En este punto es donde cobra toda su importancia el principio que he llamado de la «identidad del hombre y la diversidad de las obras». Para poder descifrar «desde» una cierta variante cultural los mensajes de otra variante es necesario contar con las reglas de transformación que permiten pasar de un código a otro. La existencia de este metacódigo es una condición de posibilidad del conocimiento antropológico, y en última instancia consistiría en el repertorio finito de operaciones formales que expresa las leyes «mentales» de la especie. Como hemos dicho, el antropólogo estructuralista da por supuesta la existencia de este repertorio de operaciones formales o, si se prefiere, ésa es su hipótesis de trabajo para la mejor explicación de las culturas. El estudio de dichas operaciones en cuanto tales es el objetivo de la lógica y no de la antropología; en la medida en que es una ciencia «social», la antropología no se interesa por el análisis formal de esos principios, sino por el estudio de la enorme multiplicidad de organizaciones de la vida social que el trabajo humano, «en continua lucha con nuevos objetos»,[9] ha elaborado a partir de ellos.
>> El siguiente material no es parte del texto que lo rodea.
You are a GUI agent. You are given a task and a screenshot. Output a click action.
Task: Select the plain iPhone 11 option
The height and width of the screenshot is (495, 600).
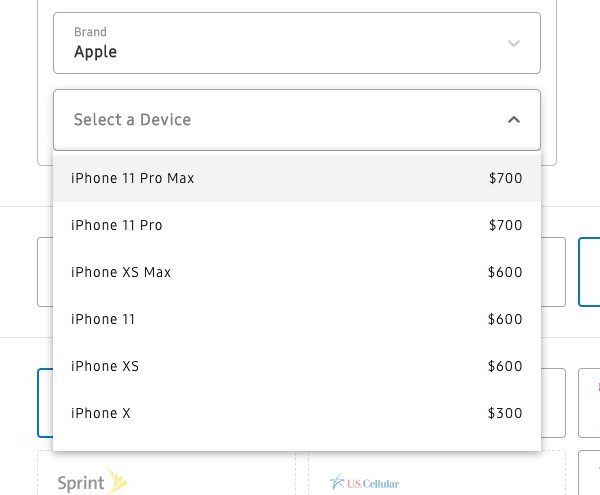pos(103,320)
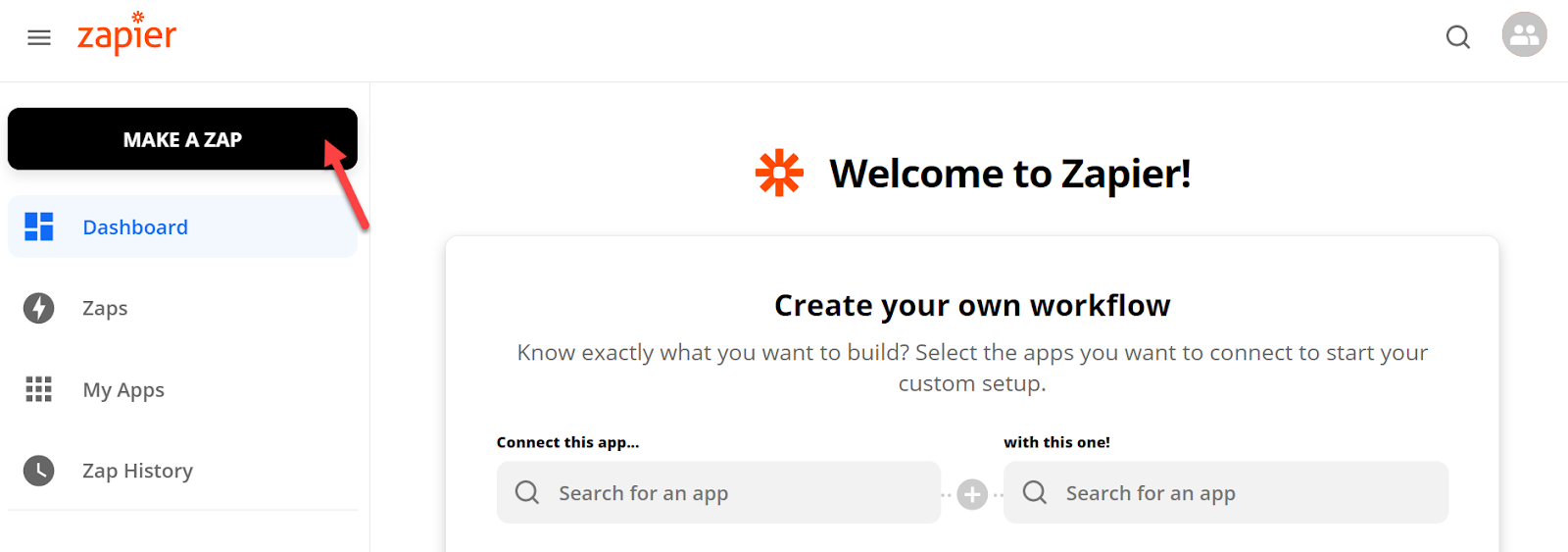
Task: Click the MAKE A ZAP button
Action: [182, 139]
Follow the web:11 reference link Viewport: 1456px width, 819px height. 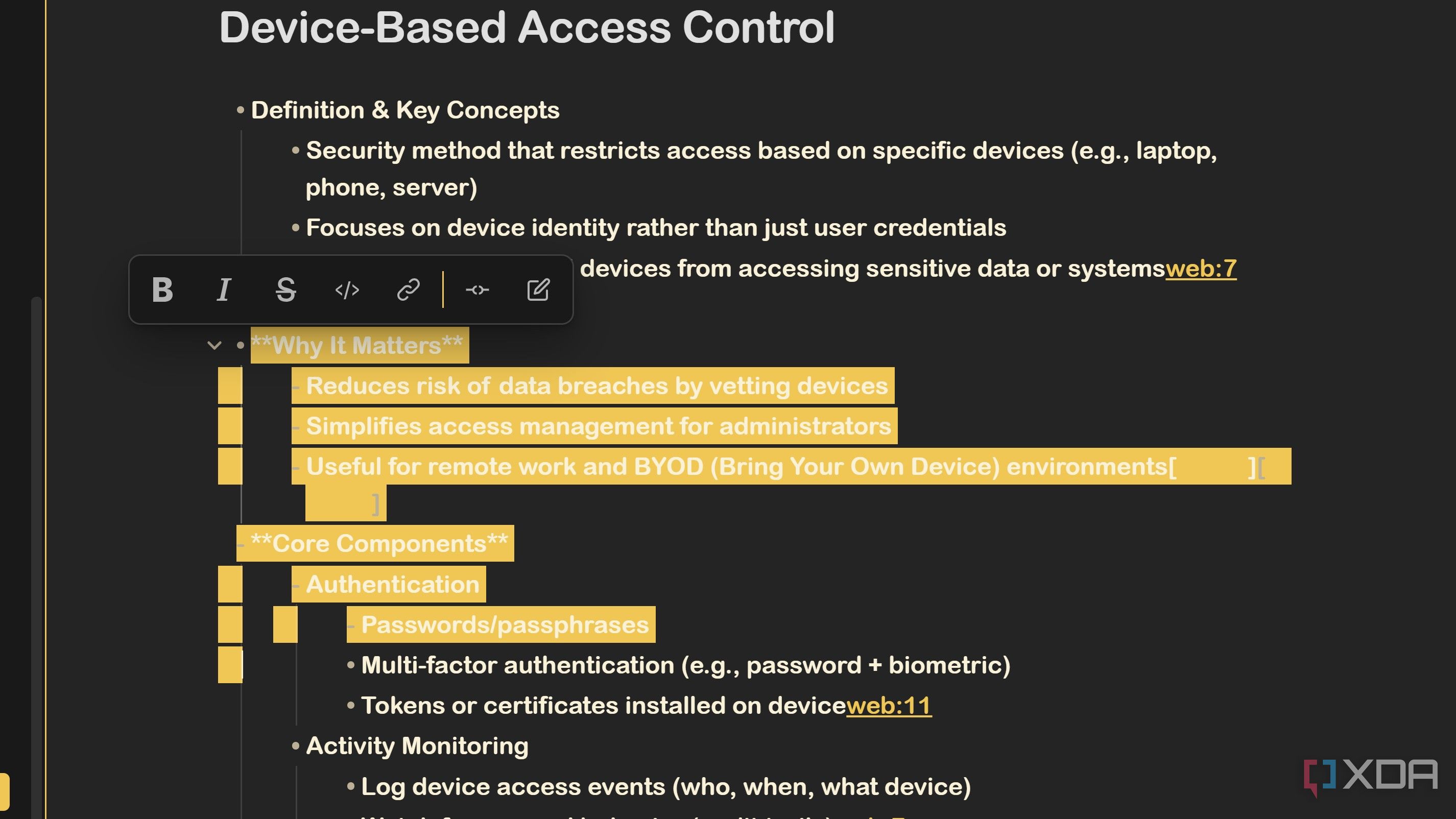click(889, 706)
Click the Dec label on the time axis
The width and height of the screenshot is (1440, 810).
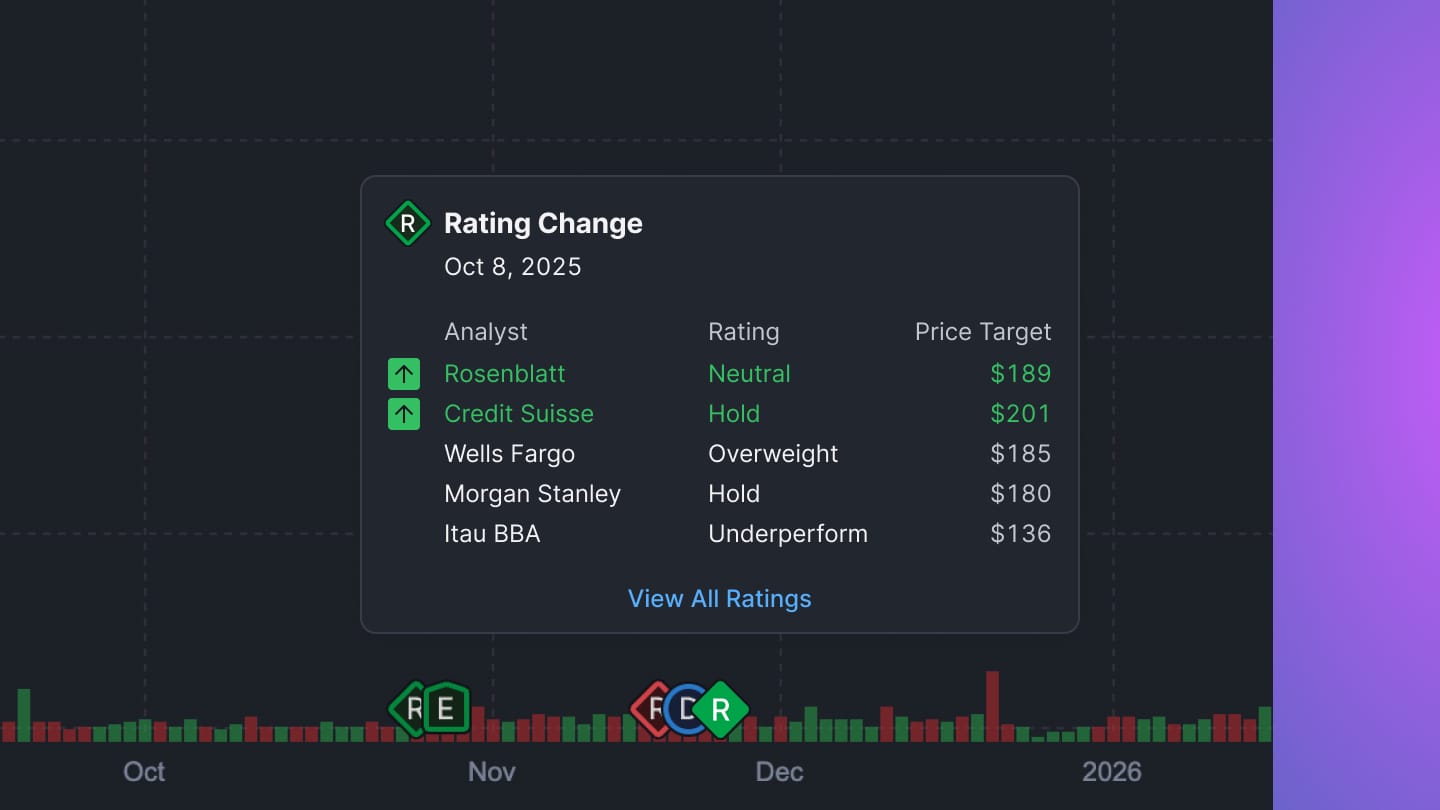pyautogui.click(x=779, y=772)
Lo dicho permite ya inferir que las hipótesis del estructuralismo abarcan tanto al objeto como al observador, es decir, que a la vez encierran una teoría de la acción social y tienen consecuencias para la epistemología y la metodología de las ciencias sociales. Los trabajos vinculados sobre todo a las preocupaciones metodológicas fueron reunidos por Lévi-Strauss en 1958 en el volumen que el lector tiene en sus manos. Con respecto a la edición original en francés, esta edición española contiene dos agregados: uno es el texto de la clase inaugural pronunciada por Lévi-Strauss al ocupar la cátedra de Antropología Social del Colegio de Francia, en 1960; se trata de uno de los pocos textos donde el lector puede obtener una visión general de la perspectiva estructuralista, y pareció conveniente incorporarla al libro como Introducción. El otro es la bibliografía completa de los artículos de Lévi-Strauss entre 1936 y 1986, incluida al final del volumen.